Added Rays third-base coach Tom Foley, who tried to hold Escobar back before benches cleared. "He’s an emotional guy. So I guess he can only take so much. It finally got to him. … He just basically talked back to them, and next thing you know, benches cleared."

The incident capped an eventful three-game series between the American League East rivals. Tampa Bay won on walk-off sequences Friday and Saturday. Saturday’s game was a five-hour, 16-minute marathon that lasted 15 innings.

With Sunday’s victory, the Rays earned a sweep and handed the Red Sox their first 10-game losing streak since June 8-19, 1994, when they lost 11 straight.

"We’re down five in the seventh, so it’s somewhat of a gray area when you shut down the running game," Boston manager John Farrell said. "Yunel is going to do some things that might be a little unpredictable, so that’s what precipitated it.

"We’re certainly not in a good place. We haven’t lost our competitive spirit or the way we continue to grind away inside of an inning, inside of a game."

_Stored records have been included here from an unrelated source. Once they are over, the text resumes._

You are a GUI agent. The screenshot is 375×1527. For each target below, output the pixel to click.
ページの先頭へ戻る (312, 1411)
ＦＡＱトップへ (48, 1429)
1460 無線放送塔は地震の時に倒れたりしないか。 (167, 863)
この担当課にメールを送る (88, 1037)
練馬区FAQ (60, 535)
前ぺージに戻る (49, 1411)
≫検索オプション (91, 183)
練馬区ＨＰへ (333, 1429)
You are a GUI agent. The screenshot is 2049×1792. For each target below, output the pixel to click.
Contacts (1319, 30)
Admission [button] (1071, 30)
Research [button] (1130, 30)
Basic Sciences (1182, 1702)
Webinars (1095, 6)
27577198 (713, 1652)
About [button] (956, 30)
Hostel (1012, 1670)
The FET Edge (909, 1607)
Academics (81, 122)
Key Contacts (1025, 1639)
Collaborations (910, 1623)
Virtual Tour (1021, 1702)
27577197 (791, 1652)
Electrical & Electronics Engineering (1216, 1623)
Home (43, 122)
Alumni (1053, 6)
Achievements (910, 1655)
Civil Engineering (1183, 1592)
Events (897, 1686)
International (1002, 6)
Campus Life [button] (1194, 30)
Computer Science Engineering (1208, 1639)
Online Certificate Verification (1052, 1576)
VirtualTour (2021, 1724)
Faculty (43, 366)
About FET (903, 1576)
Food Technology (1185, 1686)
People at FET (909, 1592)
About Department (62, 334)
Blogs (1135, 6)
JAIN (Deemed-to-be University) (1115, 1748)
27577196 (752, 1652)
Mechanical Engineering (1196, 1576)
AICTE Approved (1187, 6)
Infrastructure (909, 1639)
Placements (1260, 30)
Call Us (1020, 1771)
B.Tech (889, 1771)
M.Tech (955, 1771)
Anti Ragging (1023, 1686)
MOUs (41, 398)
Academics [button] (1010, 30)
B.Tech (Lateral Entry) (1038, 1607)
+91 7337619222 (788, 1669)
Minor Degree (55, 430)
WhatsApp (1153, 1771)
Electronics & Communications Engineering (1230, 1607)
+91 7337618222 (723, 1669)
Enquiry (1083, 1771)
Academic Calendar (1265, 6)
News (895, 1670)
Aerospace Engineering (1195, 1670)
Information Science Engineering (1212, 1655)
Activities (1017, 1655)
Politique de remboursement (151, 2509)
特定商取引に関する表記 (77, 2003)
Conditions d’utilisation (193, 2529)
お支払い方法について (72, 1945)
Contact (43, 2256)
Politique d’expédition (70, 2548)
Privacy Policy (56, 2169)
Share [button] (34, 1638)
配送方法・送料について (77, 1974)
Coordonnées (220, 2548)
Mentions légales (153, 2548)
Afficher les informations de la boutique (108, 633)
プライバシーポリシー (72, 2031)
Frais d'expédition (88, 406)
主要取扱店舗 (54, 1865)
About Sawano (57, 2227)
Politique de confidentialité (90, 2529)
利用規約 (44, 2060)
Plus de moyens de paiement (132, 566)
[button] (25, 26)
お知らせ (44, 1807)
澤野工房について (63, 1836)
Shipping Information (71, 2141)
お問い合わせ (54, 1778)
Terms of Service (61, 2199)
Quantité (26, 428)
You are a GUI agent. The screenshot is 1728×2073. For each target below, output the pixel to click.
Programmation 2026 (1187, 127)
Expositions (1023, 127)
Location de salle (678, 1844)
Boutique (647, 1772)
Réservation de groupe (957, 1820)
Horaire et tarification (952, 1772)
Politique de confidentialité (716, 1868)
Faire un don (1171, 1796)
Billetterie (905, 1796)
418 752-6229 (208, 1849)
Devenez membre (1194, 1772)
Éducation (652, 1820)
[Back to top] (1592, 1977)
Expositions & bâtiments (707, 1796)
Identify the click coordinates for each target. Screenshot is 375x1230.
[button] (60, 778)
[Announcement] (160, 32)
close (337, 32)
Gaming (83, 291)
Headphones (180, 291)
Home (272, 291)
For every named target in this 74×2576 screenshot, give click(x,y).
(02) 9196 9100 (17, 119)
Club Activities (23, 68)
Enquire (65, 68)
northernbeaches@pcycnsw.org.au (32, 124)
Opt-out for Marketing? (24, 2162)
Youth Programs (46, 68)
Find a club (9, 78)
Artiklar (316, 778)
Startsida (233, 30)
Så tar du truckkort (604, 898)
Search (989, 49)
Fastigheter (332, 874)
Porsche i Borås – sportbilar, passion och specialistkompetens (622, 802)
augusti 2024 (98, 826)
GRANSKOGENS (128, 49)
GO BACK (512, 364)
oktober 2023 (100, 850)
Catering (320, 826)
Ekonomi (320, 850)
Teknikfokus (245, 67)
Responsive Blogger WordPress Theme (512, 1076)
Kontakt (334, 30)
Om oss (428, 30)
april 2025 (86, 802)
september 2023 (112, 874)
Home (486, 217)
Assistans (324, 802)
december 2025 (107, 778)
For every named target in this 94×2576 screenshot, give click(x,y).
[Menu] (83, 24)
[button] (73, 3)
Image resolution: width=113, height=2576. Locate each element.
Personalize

Consider the sequence another twist in an interesting history involving the Rays and Red Sox. Thirty-seven of Tampa Bay’s 150 ejections have happened against Boston. The Rays have no more than 13 against any other club (New York Yankees and Toronto Blue Jays).

"He was yelling at our dugout," Gomes said of Escobar. "He kind of kept yelling, then took his helmet off and continued to yell. I don’t know. I don’t have much patience, don’t have much time right now to be in an arguing match."